In 1924 he went to the Mediterranean Fleet for four years, serving under Roger Keyes (Remember him?), now Commander-in-Chief at Malta. Crutchley is aboard HMS
Queen Elizabeth in 1924–1926, and then on the light cruiser HMS
Ceres in 1926-1928.
Crutchley is a world class polo player, and he is invited to play for Keyes' polo team, the “Centurions”. At one point in 1927, Crutchley plays on the same team as Keyes, the Duke of York, and Louis Mountbatten. Is it any wonder that Crutchley becomes a full commander in 1928. In 1930, he marries Joan Elisabeth Loveday of Pentillie Castle, Cornwall, the sister of Air Chief Marshal (ACM) Alec Coryton.
In August 1930, Crutchley signs on to
HMS Diomede in the New Zealand Division, beginning his long association with the ANZAC navies. He serves aboard HMS
Diomede until 1933. Serving as executive officer, Crutchley is present at the relief operation after the 1931 Hawke's Bay earthquake, and towards the end of his tour, when the captain takes chronically ill (malaria and diabetes), Crutchley, following his usual pattern, assumes command of
HMS Diomede, without prior authorization or approval, until he is ex-post facto promoted to captain. He is recalled shortly thereafter in 1933 (Politics.). Crutchley Is parked as senior officer, 1st Minesweeper Flotilla (1st MSF) from 1935-1936 aboard the minesweeper HMS
Halcyon at Portland, Dorset. (This experience will have tremendous repercussions for the Battle of Savo Island . McPherson.) In November, 1935 Crutchley leads the 1st MSF to join the Mediterranean Fleet in Alexandria, and cruises to Famagusta, Cyprus for 10 days during the winter on fleet exercises where he runs HMS
Halcyon aground, nearly sinking her. He is not censured for this incident. (Pull.). On 16 April 1936, Crutchley is relieved by CPT W. P. C. Manwaring and he is made Captain (s.g.) (Whatever that is? McPherson.), of the Fishery Protection and Minesweeping Service with overall command over the Royal Navy's Minesweeping and armed trawler fleet. Apparently someone thinks he can chase off Icelanders who violate British fishery grounds and is somewhat competent at mine warfare.

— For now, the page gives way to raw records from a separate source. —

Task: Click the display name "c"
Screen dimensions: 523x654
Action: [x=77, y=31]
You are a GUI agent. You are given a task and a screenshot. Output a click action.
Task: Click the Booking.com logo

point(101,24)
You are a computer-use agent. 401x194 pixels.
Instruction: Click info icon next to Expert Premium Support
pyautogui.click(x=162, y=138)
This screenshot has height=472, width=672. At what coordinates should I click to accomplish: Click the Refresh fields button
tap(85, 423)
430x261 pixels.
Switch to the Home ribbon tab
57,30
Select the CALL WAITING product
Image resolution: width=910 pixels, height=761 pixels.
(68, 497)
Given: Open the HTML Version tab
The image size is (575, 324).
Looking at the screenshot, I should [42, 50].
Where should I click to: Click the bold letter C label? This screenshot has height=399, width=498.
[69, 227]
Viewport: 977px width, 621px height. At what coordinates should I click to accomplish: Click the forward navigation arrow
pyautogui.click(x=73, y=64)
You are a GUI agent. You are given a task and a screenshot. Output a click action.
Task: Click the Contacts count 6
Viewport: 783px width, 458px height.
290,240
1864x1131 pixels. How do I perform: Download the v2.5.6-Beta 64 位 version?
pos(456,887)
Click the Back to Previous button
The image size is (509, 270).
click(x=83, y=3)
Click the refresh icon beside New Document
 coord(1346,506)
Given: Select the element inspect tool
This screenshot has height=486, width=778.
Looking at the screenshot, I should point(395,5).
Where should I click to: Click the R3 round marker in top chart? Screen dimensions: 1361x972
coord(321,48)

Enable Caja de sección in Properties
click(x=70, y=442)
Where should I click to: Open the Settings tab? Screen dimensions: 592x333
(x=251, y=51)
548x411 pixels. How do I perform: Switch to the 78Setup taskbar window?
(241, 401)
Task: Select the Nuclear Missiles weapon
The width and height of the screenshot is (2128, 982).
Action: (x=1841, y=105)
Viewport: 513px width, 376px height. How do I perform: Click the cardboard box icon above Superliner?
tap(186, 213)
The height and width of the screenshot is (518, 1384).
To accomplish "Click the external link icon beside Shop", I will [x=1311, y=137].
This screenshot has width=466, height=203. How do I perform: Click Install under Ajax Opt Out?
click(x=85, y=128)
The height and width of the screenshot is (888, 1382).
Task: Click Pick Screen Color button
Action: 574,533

On 1 May 1937, Crutchley takes command of HMS
Warspite, which has been completely and incompetently refitted, (See remark about the steering gear in short order. McPherson.), in three years at Portsmouth. Due to delayed acceptance trials HMS
Warspite cannot be present at the Coronation Fleet Review of King George VI. Additional engineering work on the steering gear (Which has not been repaired from damage inflicted by CADM Hipper’s battle cruisers, taken at Jutland. McPherson) and other equipment (The 5.25 inch guns give nothing but trouble. McPherson) results in weekend leaves for the crew being curtailed, leading to very low morale. Comments appear in British newspapers, which culminate in an anonymous letter from a crew member. This provokes an inquiry into Crutchley, by the Admiralty. The inquiry leads to the removal of three of Crutchley's officers, including his executive officer. Crutchley disagrees with the findings of the Inquiry, and makes sure that the confidential report on his executive officer leads to the latter’s promotion to captain (Political expediency and that PULL again; to shut the chap up about Crutchley’s own part in the HMS
Warspite problem. McPherson.). Based on later USN observations of this fellow, Crutchley, he will be deemed a decent leader of men, technologically incompetent by USN standards, and something of a charge at them without thinking admiral. He will get along famously with VADM Halsey. With RADM Turner, it is like gasoline and a match. One thing both the RN and US navies miss, is that Crutchley actually knows how to fight a naval battle. Cannot plan one to save his life, but if someone else gives him a GOOD plan, he can execute it well.
Regarding HMS
Warspite; she eventually steams to the Mediterranean Fleet to serve as the flagship of ADM Dudley Pound, Commander-in-Chief Mediterranean Station. Crutchley serves as Flag Captain to first Pound and then to ADM Andrew Cunningham up to the outbreak of war. During this sinecure, he manages not to screw up the staff-work too grossly, but it is honest to suggest that it is a far happier Mediterranean Fleet when he returns to England at the outbreak of WW II.